Relief may be coming, though slowly. Beginning in April 2026, Ontario family physicians will have access to a new blended compensation model that allows them to bill for time spent on direct and indirect patient care, as well as clinical administration. Abdurrahman sees this as a pathway toward removing the structural disadvantages that currently penalize patient-centric practice. In an era of rising misinformation about health, she argued, the ability to build genuine relationships with patients has become more important, not less. A payment system that makes those relationships economically viable would represent a fundamental shift in how the profession values its work.
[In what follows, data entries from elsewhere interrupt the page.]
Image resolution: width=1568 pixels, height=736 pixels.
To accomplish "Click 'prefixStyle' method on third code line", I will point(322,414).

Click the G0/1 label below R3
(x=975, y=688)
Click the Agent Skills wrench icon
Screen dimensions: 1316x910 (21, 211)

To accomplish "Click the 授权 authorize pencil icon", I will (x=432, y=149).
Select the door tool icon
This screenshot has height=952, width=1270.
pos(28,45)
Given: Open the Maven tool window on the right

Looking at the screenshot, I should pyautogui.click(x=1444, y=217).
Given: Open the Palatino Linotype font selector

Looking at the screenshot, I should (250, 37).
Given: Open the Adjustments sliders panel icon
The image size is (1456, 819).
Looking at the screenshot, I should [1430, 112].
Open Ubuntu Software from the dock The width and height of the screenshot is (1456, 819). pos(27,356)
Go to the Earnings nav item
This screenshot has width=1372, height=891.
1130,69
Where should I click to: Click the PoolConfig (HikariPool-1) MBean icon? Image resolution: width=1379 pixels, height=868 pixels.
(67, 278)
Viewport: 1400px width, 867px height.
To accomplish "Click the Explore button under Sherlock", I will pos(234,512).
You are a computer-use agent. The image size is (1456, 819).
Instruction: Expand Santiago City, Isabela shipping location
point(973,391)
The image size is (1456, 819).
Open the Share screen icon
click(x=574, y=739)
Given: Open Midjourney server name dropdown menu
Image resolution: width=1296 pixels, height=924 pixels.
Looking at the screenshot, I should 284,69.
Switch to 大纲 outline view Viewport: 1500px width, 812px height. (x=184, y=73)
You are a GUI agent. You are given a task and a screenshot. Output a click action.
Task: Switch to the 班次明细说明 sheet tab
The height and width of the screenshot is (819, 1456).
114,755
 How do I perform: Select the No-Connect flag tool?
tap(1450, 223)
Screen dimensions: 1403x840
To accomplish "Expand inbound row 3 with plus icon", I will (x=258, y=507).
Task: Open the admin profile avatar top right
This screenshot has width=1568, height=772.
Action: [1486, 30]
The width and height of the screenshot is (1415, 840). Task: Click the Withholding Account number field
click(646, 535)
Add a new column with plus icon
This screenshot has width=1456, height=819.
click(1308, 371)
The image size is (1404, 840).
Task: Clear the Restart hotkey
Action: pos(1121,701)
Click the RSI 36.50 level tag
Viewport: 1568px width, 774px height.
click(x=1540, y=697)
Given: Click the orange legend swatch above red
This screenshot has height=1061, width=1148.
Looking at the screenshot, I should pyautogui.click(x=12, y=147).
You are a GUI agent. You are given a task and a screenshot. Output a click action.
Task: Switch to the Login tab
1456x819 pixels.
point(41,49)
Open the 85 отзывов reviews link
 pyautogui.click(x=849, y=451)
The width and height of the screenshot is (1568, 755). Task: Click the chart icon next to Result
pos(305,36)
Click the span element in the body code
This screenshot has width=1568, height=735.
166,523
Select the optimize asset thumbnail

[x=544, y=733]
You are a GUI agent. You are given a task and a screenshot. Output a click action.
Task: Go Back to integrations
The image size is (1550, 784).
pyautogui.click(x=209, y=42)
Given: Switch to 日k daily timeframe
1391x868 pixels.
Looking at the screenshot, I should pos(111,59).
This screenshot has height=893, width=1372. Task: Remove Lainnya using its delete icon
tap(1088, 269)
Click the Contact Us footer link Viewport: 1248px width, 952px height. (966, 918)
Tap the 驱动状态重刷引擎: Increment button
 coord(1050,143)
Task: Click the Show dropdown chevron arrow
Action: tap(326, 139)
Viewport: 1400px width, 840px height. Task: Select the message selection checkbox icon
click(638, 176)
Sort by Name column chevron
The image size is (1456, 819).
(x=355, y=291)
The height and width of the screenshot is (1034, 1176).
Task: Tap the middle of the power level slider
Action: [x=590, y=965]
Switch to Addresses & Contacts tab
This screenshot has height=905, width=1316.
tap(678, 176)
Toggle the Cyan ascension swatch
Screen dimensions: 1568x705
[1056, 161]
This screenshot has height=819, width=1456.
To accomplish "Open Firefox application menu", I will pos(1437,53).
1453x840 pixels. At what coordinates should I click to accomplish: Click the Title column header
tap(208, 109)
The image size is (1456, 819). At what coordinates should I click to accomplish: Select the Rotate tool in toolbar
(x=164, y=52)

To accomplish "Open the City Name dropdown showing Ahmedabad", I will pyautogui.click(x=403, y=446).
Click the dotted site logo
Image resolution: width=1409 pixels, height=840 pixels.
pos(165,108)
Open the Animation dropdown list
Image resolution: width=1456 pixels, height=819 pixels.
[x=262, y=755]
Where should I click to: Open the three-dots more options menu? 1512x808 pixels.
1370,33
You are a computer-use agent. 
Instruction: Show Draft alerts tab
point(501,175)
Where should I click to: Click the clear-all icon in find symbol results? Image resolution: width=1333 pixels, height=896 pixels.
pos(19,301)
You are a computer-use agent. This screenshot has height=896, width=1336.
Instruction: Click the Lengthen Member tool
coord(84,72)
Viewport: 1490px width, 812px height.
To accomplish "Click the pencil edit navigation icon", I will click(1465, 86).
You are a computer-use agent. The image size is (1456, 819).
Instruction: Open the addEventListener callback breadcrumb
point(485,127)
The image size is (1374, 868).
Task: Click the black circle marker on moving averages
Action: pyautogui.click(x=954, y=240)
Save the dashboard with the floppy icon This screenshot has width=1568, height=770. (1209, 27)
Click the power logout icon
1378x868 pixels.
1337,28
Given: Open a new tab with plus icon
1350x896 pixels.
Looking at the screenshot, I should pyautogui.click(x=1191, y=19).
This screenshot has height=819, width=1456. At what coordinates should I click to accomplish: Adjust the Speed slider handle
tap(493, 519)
We shouldn't be penalizing doctors for doing what patients in the system really need.
— Dr. Zainab Abdurrahman, Ontario Medical Association president
We need to celebrate the fact that female family physicians do provide more patient-centric care and not penalize female family positions for this.
— Dr. Kim Lazar, family physician at North York General Hospital
A Conversa do Hearth Outra perspectiva sobre a história
Inventor

Why does the fee-for-service model create this particular problem for women?

Model

It's not that the model was designed to disadvantage women specifically. It's that it rewards volume—seeing more patients, doing more billable procedures—and penalizes time investment. Women in the study spend more time per patient. Under fee-for-service, that means lower hourly earnings. A man who sees 20 patients in a day earns more than a woman who sees 15, even if her patients have better outcomes.

Inventor

But the study shows female doctors are actually providing better care. Fewer hospitalizations, fewer ER visits. Isn't that valuable?

Model

It is valuable—to patients, to the health system long-term, to public health. But the payment structure doesn't capture that value. It only captures the transaction. A 30-minute appointment with complex care counts the same as a 15-minute visit, financially. The system doesn't reward prevention or relationship-building.

Inventor

So this is a women's issue, or a system design issue?

Model

Both. The system affects anyone who practices this way, but the data shows women disproportionately do. Whether that's socialization, choice, or some combination, the result is the same: they're economically penalized for their approach.

Inventor

Will the new blended model actually fix it?

Model

It could, if it's implemented well. If doctors can bill for time spent on patient care and administration, not just procedures, then the extra four minutes per visit becomes billable. But it depends on how the model is structured and whether it's actually adopted widely.

Inventor

What happens to the doctors in the meantime?

Model

They keep working the way they believe is right, and they keep earning less. Some, like Dr. Lazar, have made peace with that choice. Others may not have the financial flexibility to make it.